How to save and load NumPy arrays with NPZ

NPZ archives keep related NumPy arrays together in one file, which suits small checkpoints, paired training data, and intermediate outputs that should be reloaded as a set. Unlike CSV or plain text exports, each member keeps NumPy shape and dtype metadata.

np.savez() writes an uncompressed archive, and np.savez_compressed() uses ZIP compression for smaller files when write speed is less important than file size. Passing keyword arguments gives each array a stable key, while positional arrays are loaded later as arr_0, arr_1, and similar generated names.

Loading an NPZ file returns a dictionary-like NpzFile object rather than one array. Use a context manager or close the loaded object after reading so the archive file handle is released, and keep allow_pickle=False for archives that do not need trusted object arrays.

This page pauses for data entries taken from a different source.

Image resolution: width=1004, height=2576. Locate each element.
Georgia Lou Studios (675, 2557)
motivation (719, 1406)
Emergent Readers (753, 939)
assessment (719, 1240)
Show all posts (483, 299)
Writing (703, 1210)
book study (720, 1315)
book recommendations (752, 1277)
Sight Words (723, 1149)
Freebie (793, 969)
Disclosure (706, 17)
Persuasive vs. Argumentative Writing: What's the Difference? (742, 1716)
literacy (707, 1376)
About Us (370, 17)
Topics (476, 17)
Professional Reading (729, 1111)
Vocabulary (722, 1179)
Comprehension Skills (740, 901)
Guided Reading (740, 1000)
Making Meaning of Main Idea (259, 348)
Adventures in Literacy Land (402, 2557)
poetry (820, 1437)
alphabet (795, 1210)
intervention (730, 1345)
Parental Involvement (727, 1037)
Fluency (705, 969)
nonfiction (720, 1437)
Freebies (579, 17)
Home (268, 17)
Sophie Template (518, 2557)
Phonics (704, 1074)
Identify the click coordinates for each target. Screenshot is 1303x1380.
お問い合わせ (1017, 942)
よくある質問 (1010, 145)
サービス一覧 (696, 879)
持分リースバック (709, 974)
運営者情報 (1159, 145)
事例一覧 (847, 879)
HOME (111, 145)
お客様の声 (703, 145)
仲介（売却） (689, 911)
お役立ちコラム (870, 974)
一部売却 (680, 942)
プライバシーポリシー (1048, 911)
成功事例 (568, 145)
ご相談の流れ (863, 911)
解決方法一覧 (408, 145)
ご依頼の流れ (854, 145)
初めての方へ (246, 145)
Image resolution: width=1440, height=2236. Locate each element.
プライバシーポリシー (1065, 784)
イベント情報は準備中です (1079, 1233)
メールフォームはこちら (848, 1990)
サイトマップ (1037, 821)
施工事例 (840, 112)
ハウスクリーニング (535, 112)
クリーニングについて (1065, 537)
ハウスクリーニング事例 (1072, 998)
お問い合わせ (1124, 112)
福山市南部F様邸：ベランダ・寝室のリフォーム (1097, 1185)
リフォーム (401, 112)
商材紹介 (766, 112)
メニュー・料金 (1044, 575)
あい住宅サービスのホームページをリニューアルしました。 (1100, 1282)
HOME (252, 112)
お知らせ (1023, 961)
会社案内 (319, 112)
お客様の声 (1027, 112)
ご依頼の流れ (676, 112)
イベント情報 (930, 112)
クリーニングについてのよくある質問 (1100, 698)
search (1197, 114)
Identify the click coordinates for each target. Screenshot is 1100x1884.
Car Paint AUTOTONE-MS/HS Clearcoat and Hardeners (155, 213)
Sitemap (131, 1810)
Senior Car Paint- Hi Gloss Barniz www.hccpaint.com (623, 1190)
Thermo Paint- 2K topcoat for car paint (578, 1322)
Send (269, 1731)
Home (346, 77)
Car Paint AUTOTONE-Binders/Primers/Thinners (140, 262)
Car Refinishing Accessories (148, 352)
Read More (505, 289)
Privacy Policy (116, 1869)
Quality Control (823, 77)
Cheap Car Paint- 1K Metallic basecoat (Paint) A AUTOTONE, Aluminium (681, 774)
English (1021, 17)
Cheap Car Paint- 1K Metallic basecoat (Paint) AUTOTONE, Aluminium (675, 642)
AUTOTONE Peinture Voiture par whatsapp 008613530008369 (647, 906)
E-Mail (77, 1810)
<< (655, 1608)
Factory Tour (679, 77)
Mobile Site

Steps to save and load NumPy arrays with NPZ:

  1. Create a script that writes named arrays to a compressed NPZ archive.
    array-save-load-npz.py
    import numpy as np
    from pathlib import Path
     
    path = Path("model-batch.npz")
    features = np.arange(12, dtype=np.float32).reshape(3, 4)
    labels = np.array([0, 1, 1], dtype=np.int64)
    sample_ids = np.array(["train-001", "train-002", "train-003"])
     
    np.savez_compressed(
        path,
        features=features,
        labels=labels,
        sample_ids=sample_ids,
    )
     
    with np.load(path) as data:
        print("keys:", sorted(data.files))
        print("features shape:", data["features"].shape)
        print("features dtype:", data["features"].dtype)
        print("labels:", data["labels"].tolist())
        print("sample ids:", data["sample_ids"].tolist())
        print("features match:", np.array_equal(features, data["features"]))
        print("labels match:", np.array_equal(labels, data["labels"]))
     
    print("file exists:", path.exists())

    Keyword names passed to np.savez_compressed() become archive keys. Use np.savez() with the same keyword pattern when write speed matters more than file size.

  2. Run the script and check the loaded keys, dtype, and equality checks.
    $ python array-save-load-npz.py
    keys: ['features', 'labels', 'sample_ids']
    features shape: (3, 4)
    features dtype: float32
    labels: [0, 1, 1]
    sample ids: ['train-001', 'train-002', 'train-003']
    features match: True
    labels match: True
    file exists: True

    The with np.load(path) block closes the NpzFile handle after the arrays are read.

  3. Remove the sample script and archive.
    $ rm model-batch.npz array-save-load-npz.py

    Keep the NPZ file instead when it is the checkpoint another job should consume.